How Real-Time AI Translation Works for Baduk Lessons

The strongest Baduk teachers in the world live in Korea, China, and Japan. Many of them — including most current and recently retired pros — do not speak conversational English. For an English-speaking student this has been the single biggest barrier to lessons with a genuinely strong teacher.

We built a translation pipeline specifically to remove that barrier inside a live 1:1 lesson, so a French student can read fluent French in their chat panel while a Korean teacher explains a position in Korean a second earlier. This article is the honest look at what is actually happening when that works — and when, occasionally, it doesn't.

Last updated: 2026-05-26.

What you see in the lesson

Open a lesson with a Korean teacher and turn on subtitles. As the teacher speaks, two things happen in the panel next to the Go board:

A line of text appears in the teacher's language (Korean characters in this case), updating live as they speak.
A second line appears below it in the language you set when you joined — English, Chinese, Japanese, French, German.

The visible delay between the teacher's voice and the translated text is typically one to two seconds. Long enough that you notice; short enough that the rhythm of a lesson holds together. You can ignore the source-language line entirely if you don't read it; it is shown because some students explicitly want to see the teacher's exact words, and because — for the small fraction of utterances that the AI gets wrong — being able to glance at the source helps you flag it.

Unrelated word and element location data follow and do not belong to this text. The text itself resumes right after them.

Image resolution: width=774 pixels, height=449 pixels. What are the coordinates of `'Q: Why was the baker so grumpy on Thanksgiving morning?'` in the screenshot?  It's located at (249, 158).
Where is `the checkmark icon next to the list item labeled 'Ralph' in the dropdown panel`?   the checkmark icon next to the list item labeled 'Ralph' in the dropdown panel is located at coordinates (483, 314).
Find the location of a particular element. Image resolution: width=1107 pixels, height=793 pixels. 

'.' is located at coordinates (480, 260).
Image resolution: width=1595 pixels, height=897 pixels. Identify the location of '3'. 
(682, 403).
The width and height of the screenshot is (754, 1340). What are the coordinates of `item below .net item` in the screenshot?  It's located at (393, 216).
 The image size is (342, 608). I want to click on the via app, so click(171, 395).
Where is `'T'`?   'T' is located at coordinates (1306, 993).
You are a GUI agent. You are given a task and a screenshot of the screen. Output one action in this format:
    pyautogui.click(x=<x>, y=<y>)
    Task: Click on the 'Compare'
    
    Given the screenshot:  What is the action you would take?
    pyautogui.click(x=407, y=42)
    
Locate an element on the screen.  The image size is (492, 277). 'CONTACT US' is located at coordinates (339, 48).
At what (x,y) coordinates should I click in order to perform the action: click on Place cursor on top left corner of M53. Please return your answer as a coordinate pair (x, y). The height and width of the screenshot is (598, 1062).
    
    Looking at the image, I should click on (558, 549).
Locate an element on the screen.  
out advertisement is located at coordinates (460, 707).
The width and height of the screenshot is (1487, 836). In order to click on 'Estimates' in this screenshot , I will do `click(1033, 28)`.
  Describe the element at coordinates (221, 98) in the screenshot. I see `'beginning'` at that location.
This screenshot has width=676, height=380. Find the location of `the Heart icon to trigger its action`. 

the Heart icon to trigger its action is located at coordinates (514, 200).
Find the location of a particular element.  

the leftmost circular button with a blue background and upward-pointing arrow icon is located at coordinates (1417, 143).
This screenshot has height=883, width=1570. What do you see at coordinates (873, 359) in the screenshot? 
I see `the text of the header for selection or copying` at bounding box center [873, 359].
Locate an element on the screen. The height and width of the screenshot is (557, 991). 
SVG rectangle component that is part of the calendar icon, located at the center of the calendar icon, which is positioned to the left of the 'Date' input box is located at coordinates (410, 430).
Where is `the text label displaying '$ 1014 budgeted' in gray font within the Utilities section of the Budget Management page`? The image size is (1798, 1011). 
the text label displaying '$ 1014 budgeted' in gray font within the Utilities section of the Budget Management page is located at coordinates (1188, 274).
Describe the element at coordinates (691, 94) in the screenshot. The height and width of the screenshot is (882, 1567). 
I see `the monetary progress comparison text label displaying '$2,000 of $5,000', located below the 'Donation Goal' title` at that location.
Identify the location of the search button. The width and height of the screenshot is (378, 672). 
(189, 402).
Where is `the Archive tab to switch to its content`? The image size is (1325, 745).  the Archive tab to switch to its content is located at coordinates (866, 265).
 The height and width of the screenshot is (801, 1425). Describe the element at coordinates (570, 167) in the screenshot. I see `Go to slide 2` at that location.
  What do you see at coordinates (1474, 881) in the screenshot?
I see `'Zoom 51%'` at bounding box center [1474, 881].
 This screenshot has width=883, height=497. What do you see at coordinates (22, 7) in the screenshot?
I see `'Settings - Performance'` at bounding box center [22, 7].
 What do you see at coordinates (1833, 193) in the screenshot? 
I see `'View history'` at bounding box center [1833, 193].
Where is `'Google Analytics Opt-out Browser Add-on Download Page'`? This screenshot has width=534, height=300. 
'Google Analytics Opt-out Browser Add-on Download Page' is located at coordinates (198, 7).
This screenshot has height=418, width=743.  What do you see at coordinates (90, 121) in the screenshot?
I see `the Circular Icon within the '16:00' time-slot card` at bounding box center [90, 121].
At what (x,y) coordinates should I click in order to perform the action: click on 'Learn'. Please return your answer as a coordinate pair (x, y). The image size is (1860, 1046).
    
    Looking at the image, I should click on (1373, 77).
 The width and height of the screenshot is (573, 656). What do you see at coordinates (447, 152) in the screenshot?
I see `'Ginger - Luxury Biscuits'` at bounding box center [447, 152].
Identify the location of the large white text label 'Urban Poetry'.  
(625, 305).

What's happening underneath

Four stages, roughly:

Capture. Your browser records short rolling chunks of the teacher's microphone audio in a standard WebM container. These chunks are streamed over a WebSocket to our server.
Speech recognition (ASR). The server forwards each audio chunk to a speech-recognition provider — currently Deepgram — configured for the teacher's spoken language. The provider returns text, both interim (best guess so far, updated as more audio arrives) and final (locked in once the speaker pauses).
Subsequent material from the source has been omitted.